* _TRY IT_:
Every record must reappear in the answer exactly as given.

[Source records]

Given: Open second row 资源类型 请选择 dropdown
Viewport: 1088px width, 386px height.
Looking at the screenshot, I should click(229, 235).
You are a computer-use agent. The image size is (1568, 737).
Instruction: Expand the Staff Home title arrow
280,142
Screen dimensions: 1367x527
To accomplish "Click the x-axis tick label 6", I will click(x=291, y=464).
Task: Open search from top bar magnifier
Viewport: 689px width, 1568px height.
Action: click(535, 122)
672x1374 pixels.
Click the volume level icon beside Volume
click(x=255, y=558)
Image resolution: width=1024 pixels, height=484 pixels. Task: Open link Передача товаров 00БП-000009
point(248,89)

* _RESULT_:
Given: Open second row 资源类型 请选择 dropdown
Viewport: 1088px width, 386px height.
Looking at the screenshot, I should click(229, 235).
You are a computer-use agent. The image size is (1568, 737).
Instruction: Expand the Staff Home title arrow
280,142
Screen dimensions: 1367x527
To accomplish "Click the x-axis tick label 6", I will click(x=291, y=464).
Task: Open search from top bar magnifier
Viewport: 689px width, 1568px height.
Action: click(535, 122)
672x1374 pixels.
Click the volume level icon beside Volume
click(x=255, y=558)
Image resolution: width=1024 pixels, height=484 pixels. Task: Open link Передача товаров 00БП-000009
point(248,89)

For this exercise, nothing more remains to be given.